=== Section Start ===
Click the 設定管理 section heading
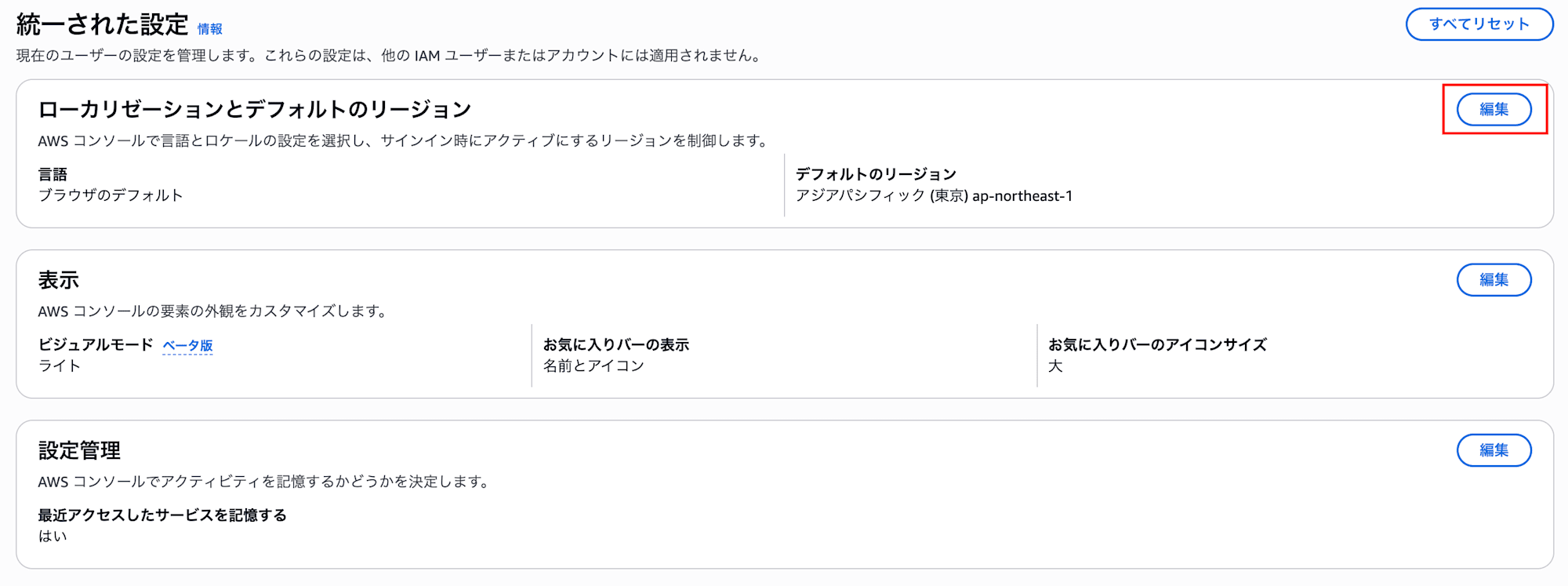 coord(79,450)
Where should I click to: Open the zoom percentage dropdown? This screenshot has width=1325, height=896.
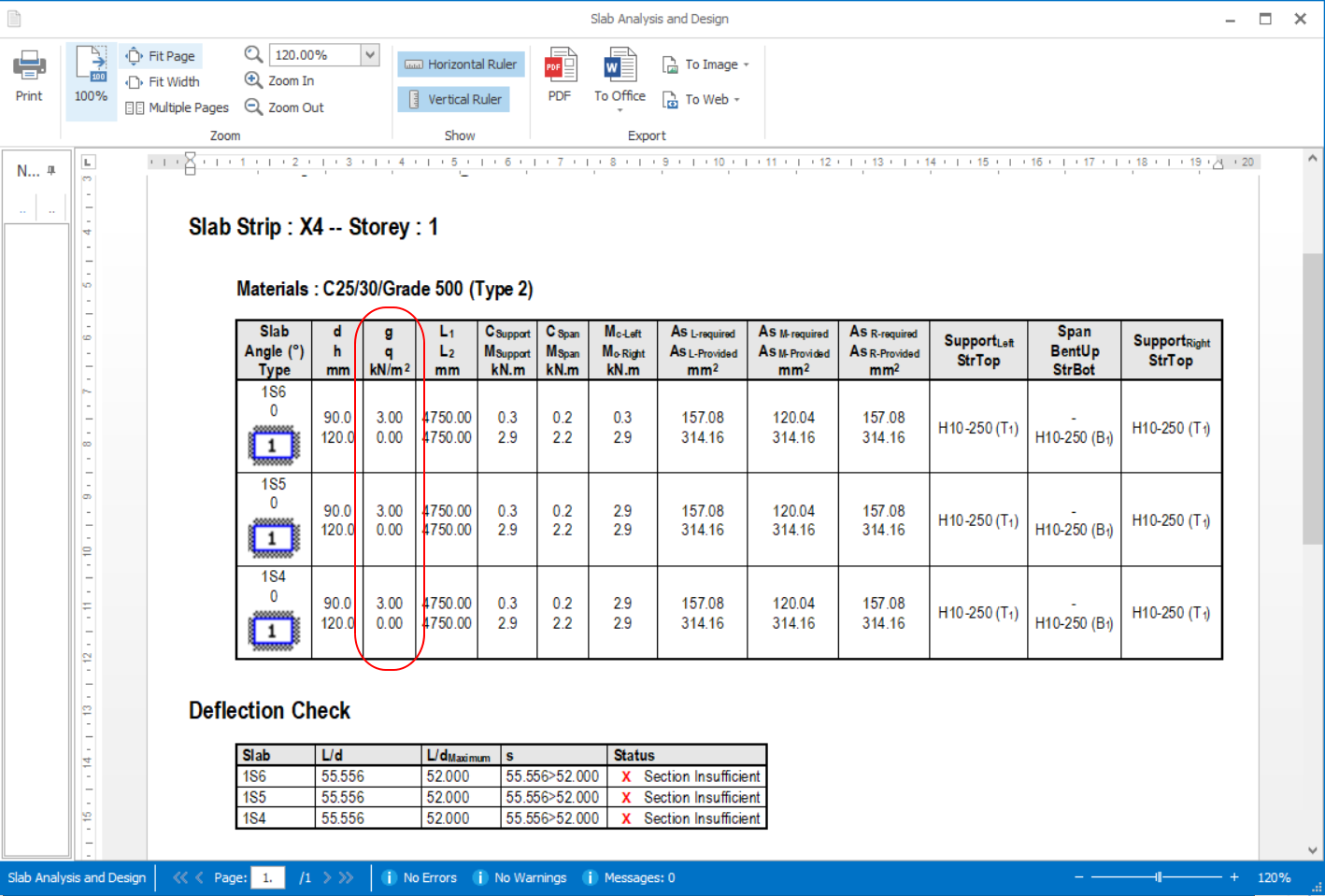[370, 55]
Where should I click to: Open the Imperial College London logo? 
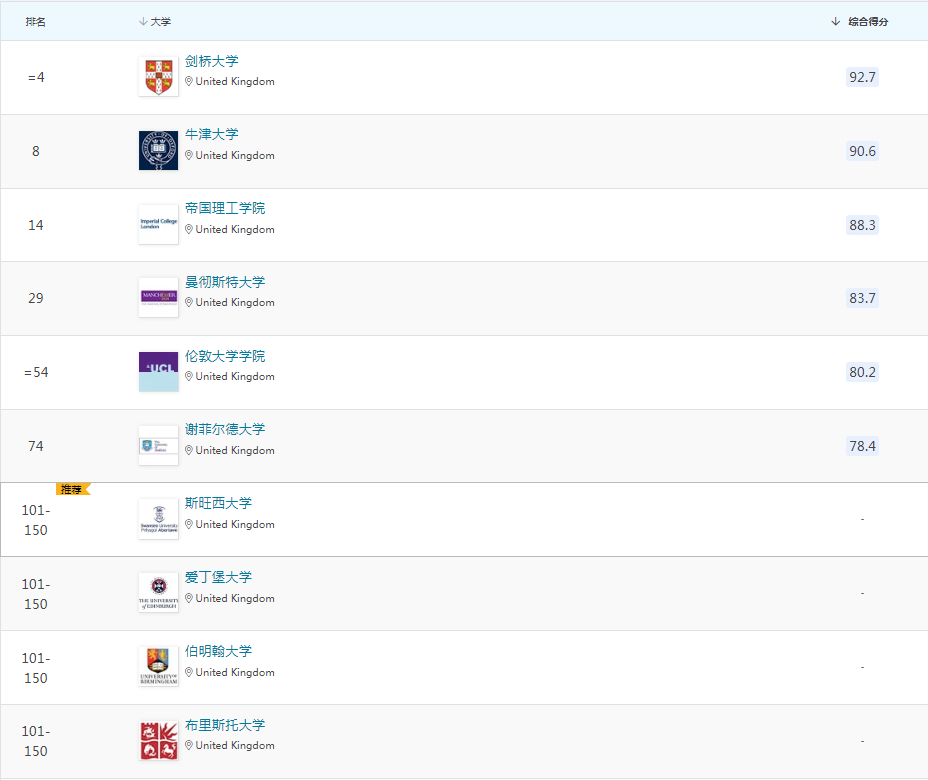[158, 225]
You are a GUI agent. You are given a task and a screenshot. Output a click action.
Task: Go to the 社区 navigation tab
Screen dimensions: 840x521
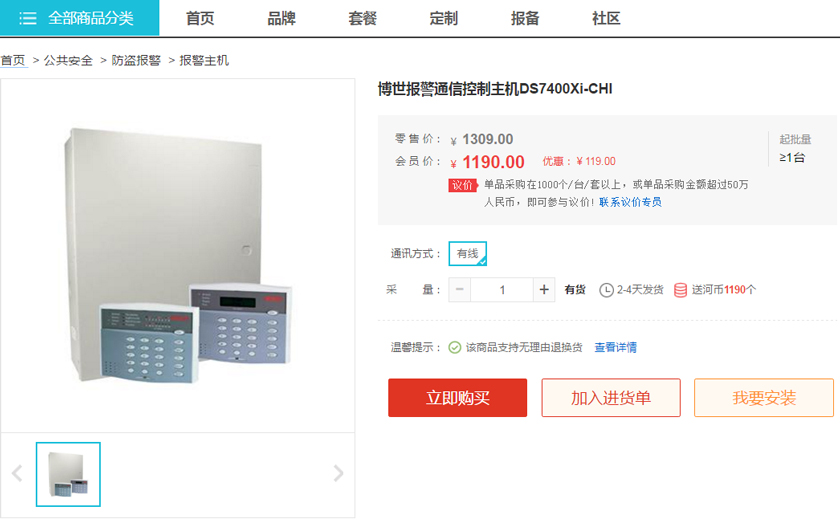coord(606,19)
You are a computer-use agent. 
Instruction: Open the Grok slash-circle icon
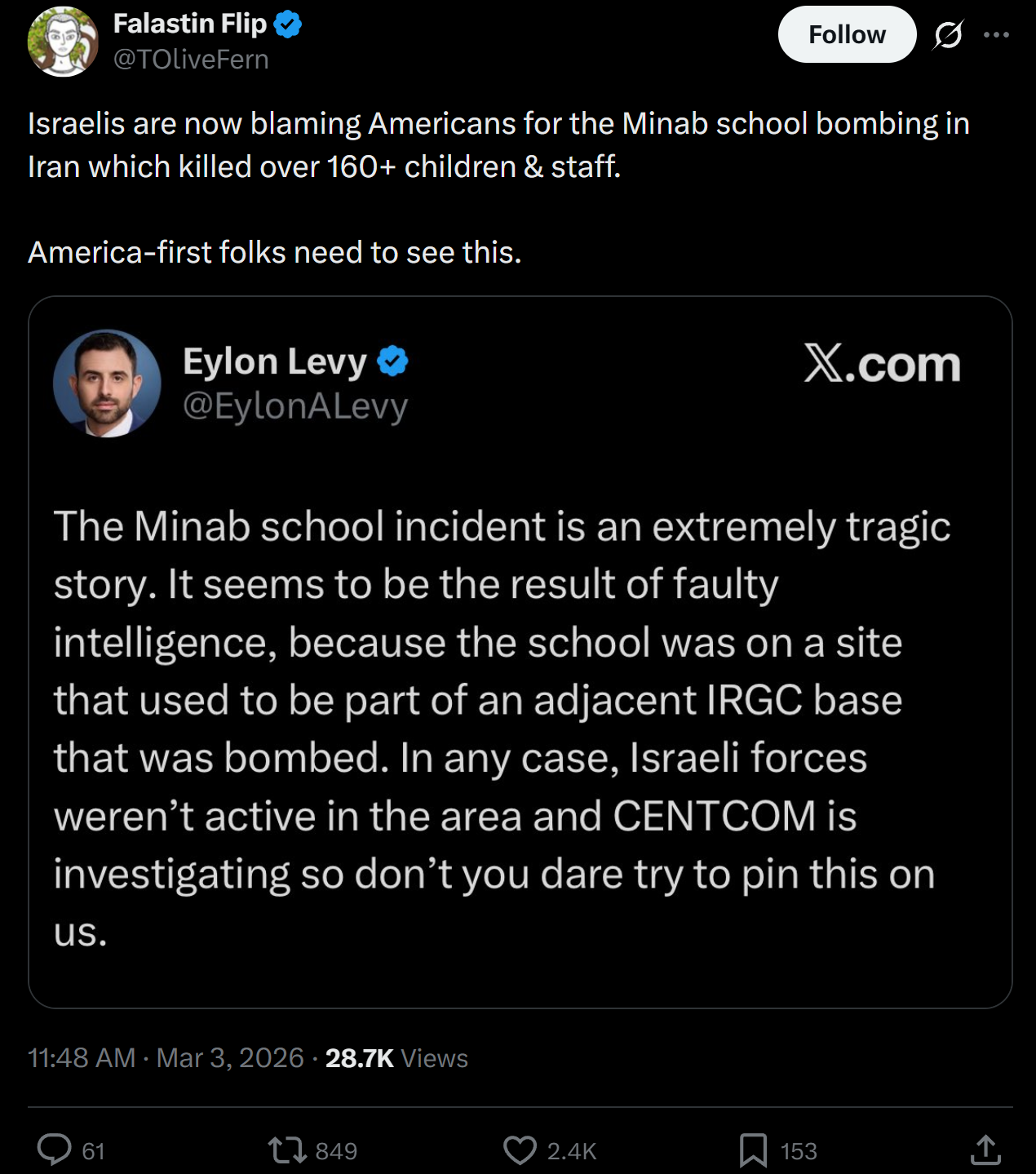click(948, 35)
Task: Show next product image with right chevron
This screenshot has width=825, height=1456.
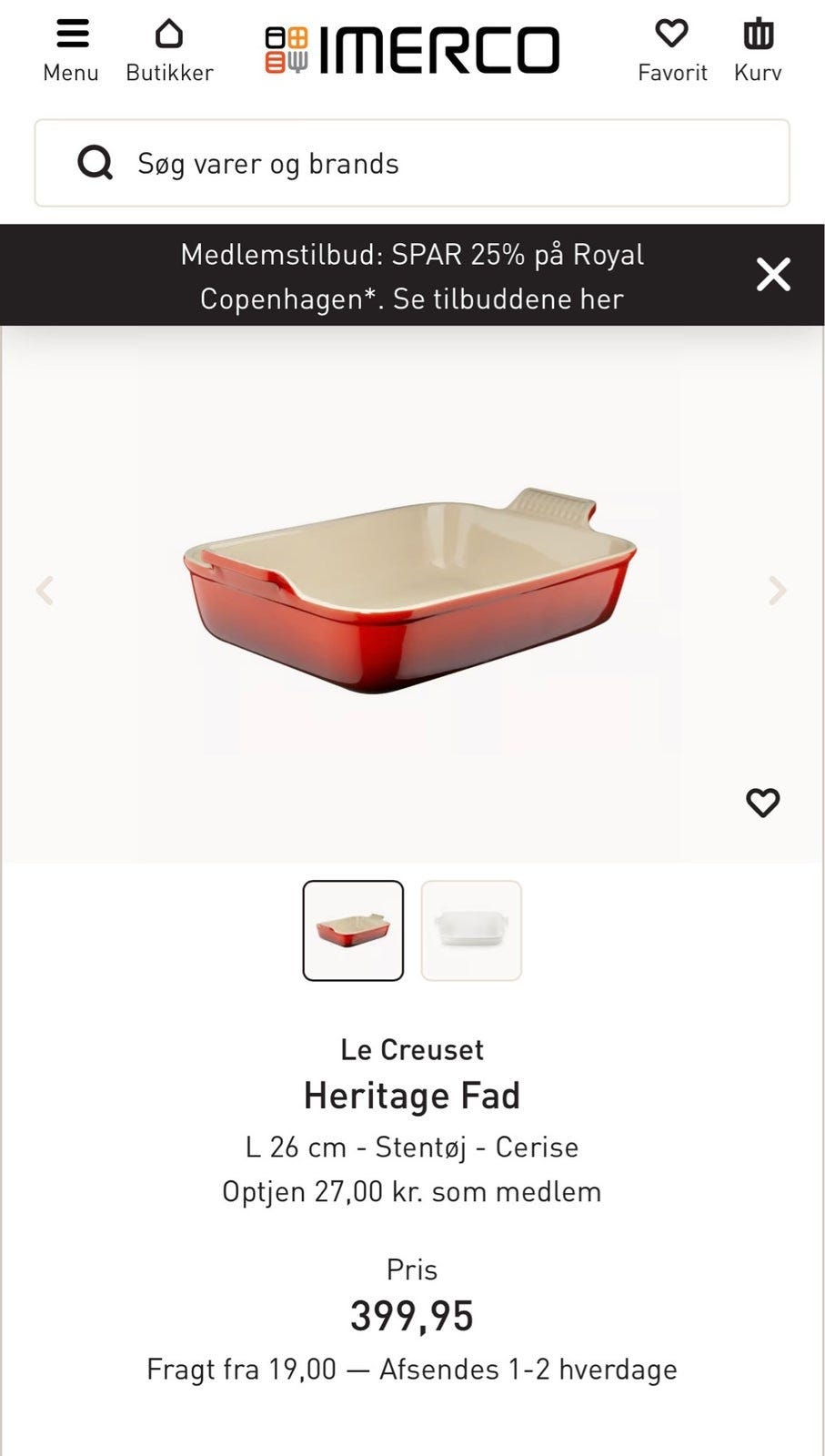Action: point(778,591)
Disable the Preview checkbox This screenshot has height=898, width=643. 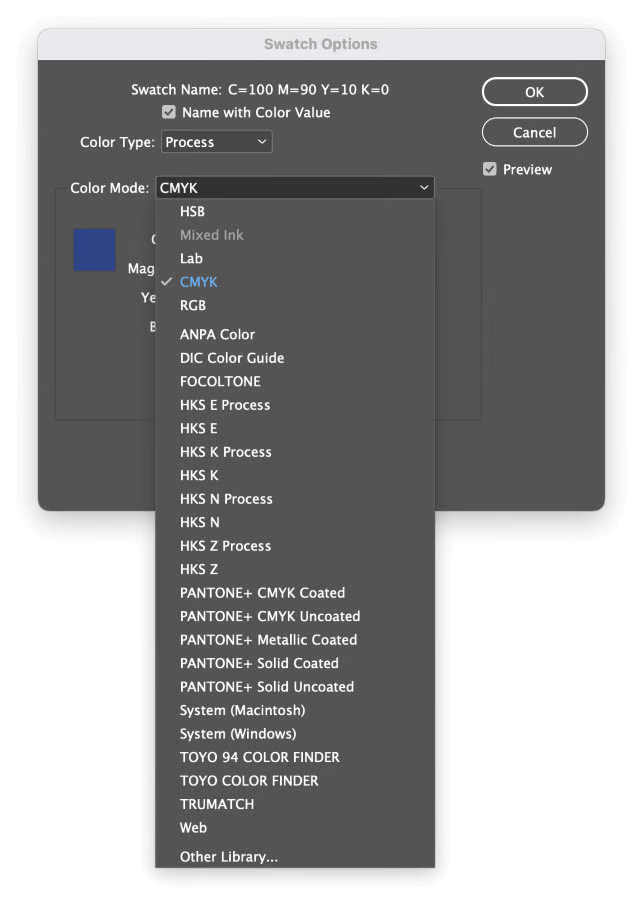point(489,169)
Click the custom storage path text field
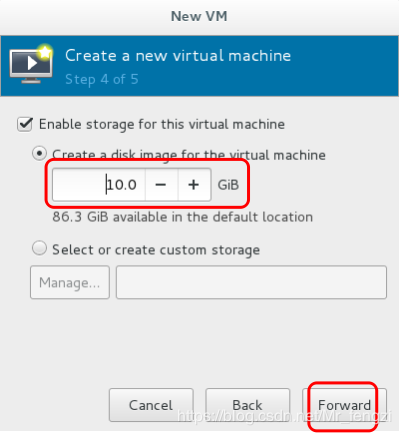 pyautogui.click(x=251, y=282)
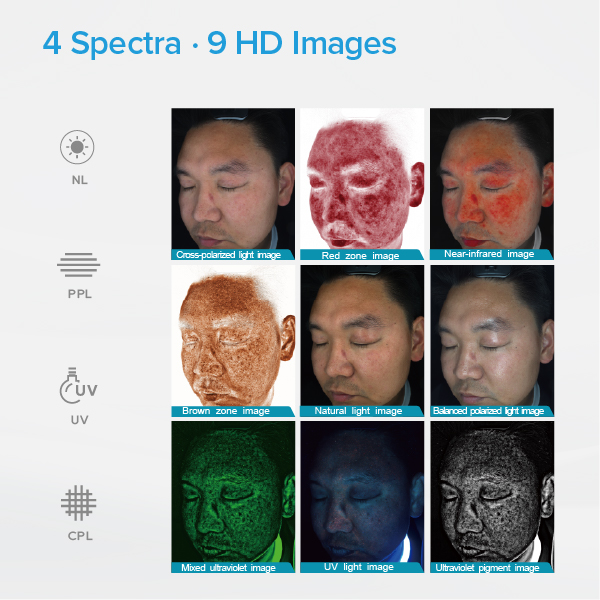View the Natural light image thumbnail
The height and width of the screenshot is (600, 600).
pos(362,341)
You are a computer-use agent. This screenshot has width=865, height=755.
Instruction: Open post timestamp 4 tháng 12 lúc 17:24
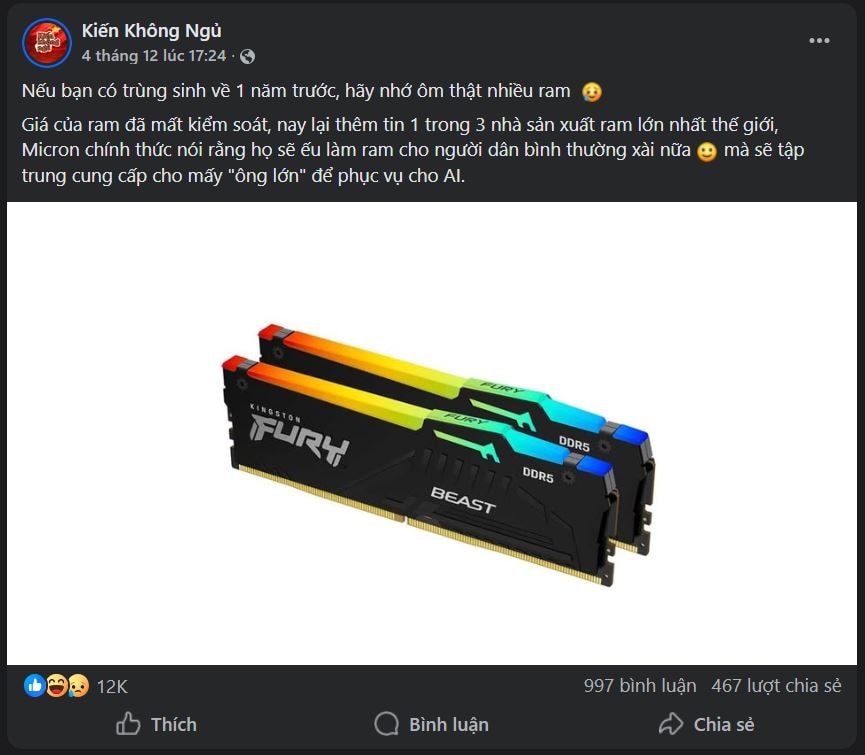(x=154, y=56)
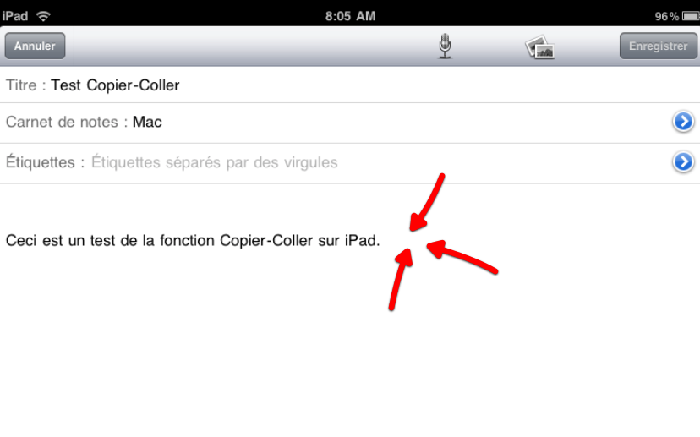Image resolution: width=700 pixels, height=437 pixels.
Task: Open notebook chooser via Carnet de notes chevron
Action: click(683, 121)
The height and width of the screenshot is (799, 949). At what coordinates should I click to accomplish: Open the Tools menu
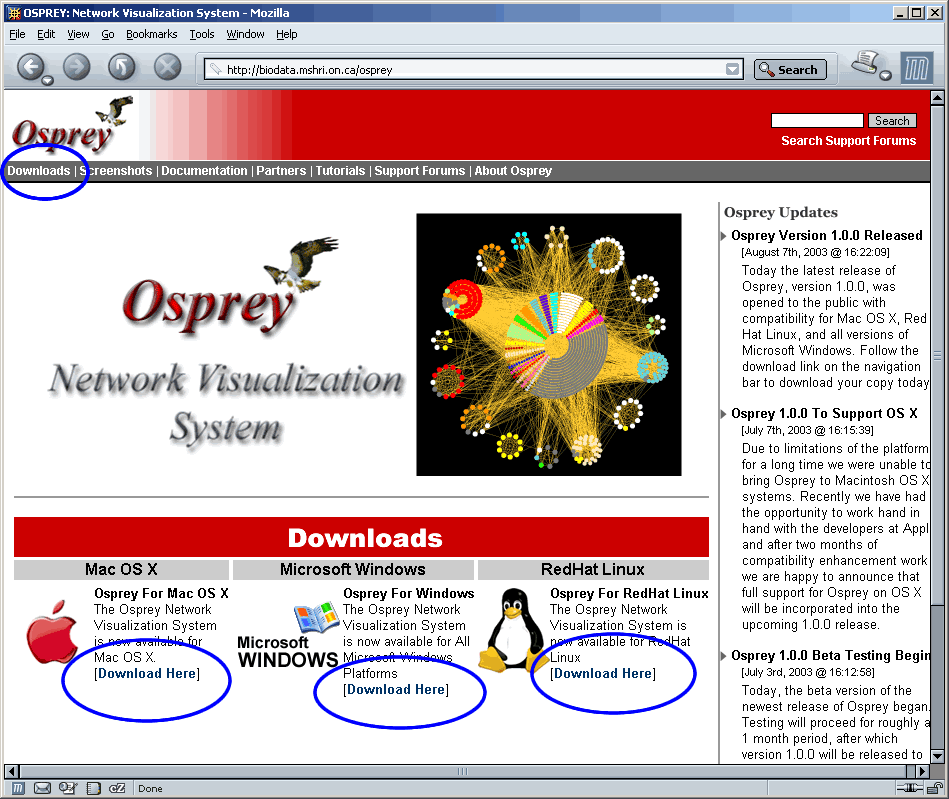tap(202, 34)
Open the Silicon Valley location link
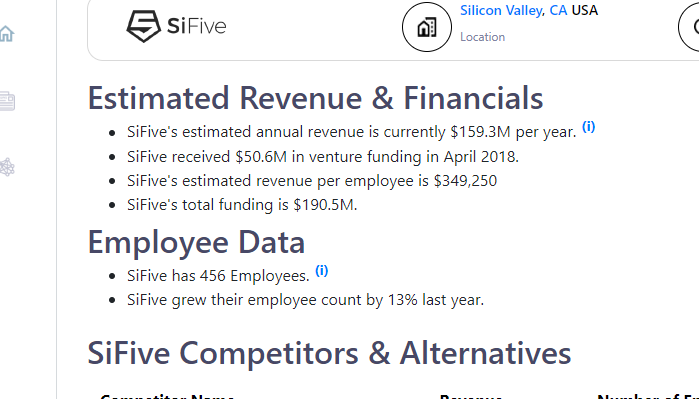This screenshot has width=699, height=399. coord(501,10)
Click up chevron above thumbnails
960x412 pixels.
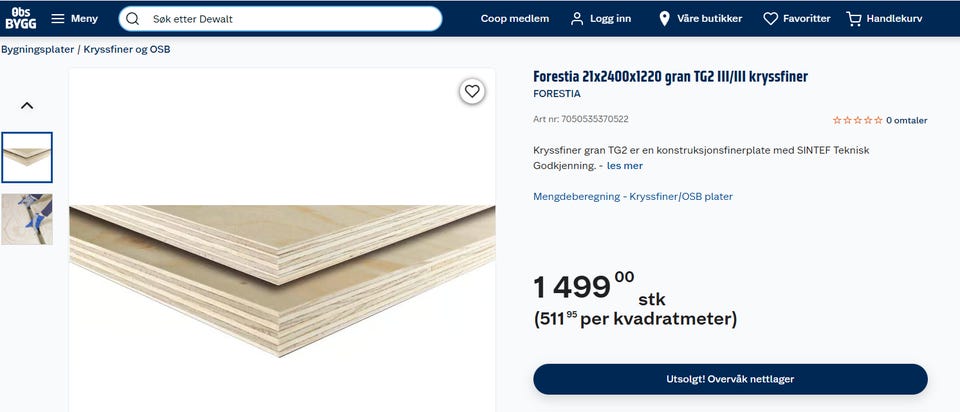coord(27,105)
=== Section End ===
▸ Instructions for the task: Could you retype exactly the lines running from the one with "The height and width of the screenshot is (799, 949)." to the end of the material above, pictures omitted?

▸ Your solution:
The height and width of the screenshot is (799, 949). At what coordinates should I click to accomplish: Open the Tools menu
tap(202, 34)
Open the Silicon Valley location link
This screenshot has width=699, height=399. coord(501,10)
Click up chevron above thumbnails
960x412 pixels.
coord(27,105)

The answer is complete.